--- Reading text ---

On Mon, Jan 13, 2020 at 02:10:52PM -0800, Oliver Upton wrote:
> Since commit 5f3d45e7f282 ("kvm/x86: add support for
> MONITOR_TRAP_FLAG"), KVM has allowed an L1 guest to use the monitor trap
> flag processor-based execution control for its L2 guest. KVM simply
> forwards any MTF VM-exits to the L1 guest, which works for normal
> instruction execution.
> 
> However, when KVM needs to emulate an instruction on the behalf of an L2
> guest, the monitor trap flag is not emulated. Add the necessary logic to
> kvm_skip_emulated_instruction() to synthesize an MTF VM-exit to L1 upon
> instruction emulation for L2.

This only fixes the flows where KVM is doing "fast" emulation, or whatever
you want to call it.  The full emulation paths are still missing proper MTF
support.  Dunno if it makes sense to fix it all at once, e.g. if the full
emulation is stupid complex, but at a minimum the gaps should be called out
with a brief explanation of why they're not being addressed.

> Fixes: 5f3d45e7f282 ("kvm/x86: add support for MONITOR_TRAP_FLAG")
> 
> Signed-off-by: Oliver Upton <oupton@google.com>
> Reviewed-by: Peter Shier <pshier@google.com>
> Reviewed-by: Jim Mattson <jmattson@google.com>
> ---
>  arch/x86/include/asm/kvm_host.h |  1 +
>  arch/x86/kvm/svm.c              |  5 +++++
>  arch/x86/kvm/vmx/nested.c       |  2 +-
>  arch/x86/kvm/vmx/nested.h       |  5 +++++
>  arch/x86/kvm/vmx/vmx.c          | 19 +++++++++++++++++++
>  arch/x86/kvm/x86.c              |  6 ++++++
>  6 files changed, 37 insertions(+), 1 deletion(-)

--- Available data ---

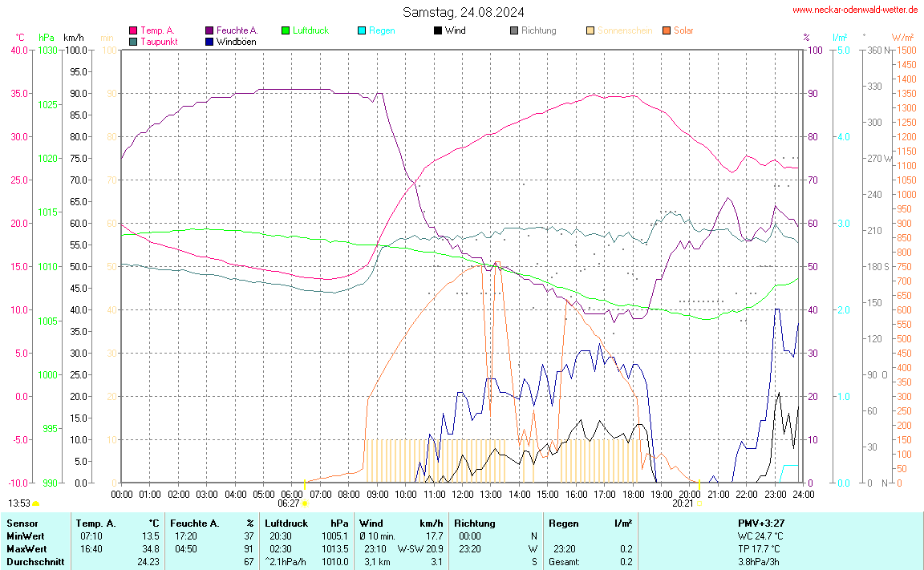Click the Windböen blue legend square
Screen dimensions: 924x570
click(209, 41)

---

• **What needs to be done**
Please name the function that the patch discussion says receives the new logic to synthesize an MTF VM-exit to L1. Use only the patch discussion to answer; the lines play no part.

• **Problem solution**
kvm_skip_emulated_instruction()